← Back to all posts
CUDA · 6 min read

Hello, Layout! ; Visualizing Memory in CuTe

Difficulty: Beginner Prerequisites: Basic CUDA (kernel launch, __global__), C/C++ pointers

1. The Problem (The "Why")

You have a flat float* pointer ; 1D memory. But your algorithm thinks in rows and columns: a matrix, a tile, a 2D block of pixels. Right now you're hand-writing index math like ptr[row * WIDTH + col] and praying you got the constant right. Every time the layout changes (transpose? padding? different tile size?), you rewrite the formula and re-introduce bugs.

CuTe's Layout solves this by making the coordinate-to-address mapping a first-class object. You declare the shape (how many rows, how many columns) and the stride (the distance between elements), and the Layout computes the flat index for you. Change from row-major to column-major? Swap the strides. Reshape from 2D to 3D? Add a mode. The algorithm code never changes.

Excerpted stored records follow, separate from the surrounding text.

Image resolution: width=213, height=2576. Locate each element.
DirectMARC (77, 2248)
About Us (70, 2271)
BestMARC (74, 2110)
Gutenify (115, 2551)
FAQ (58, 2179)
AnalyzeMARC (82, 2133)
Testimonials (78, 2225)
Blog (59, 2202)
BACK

B200 Note: On Hopper and Blackwell GPUs, the TMA (Tensor Memory Accelerator) hardware needs a descriptor that encodes shape and stride information. Understanding Layouts is the only way to program TMA correctly.

2. The Mental Model (The Visual)

A Layout is a lens that lets you view flat, 1D memory as if it were a multidimensional grid.

Take Shape<2, 4> ; that's 2 rows and 4 columns, so 8 elements total. The Stride decides how those coordinates map to physical addresses.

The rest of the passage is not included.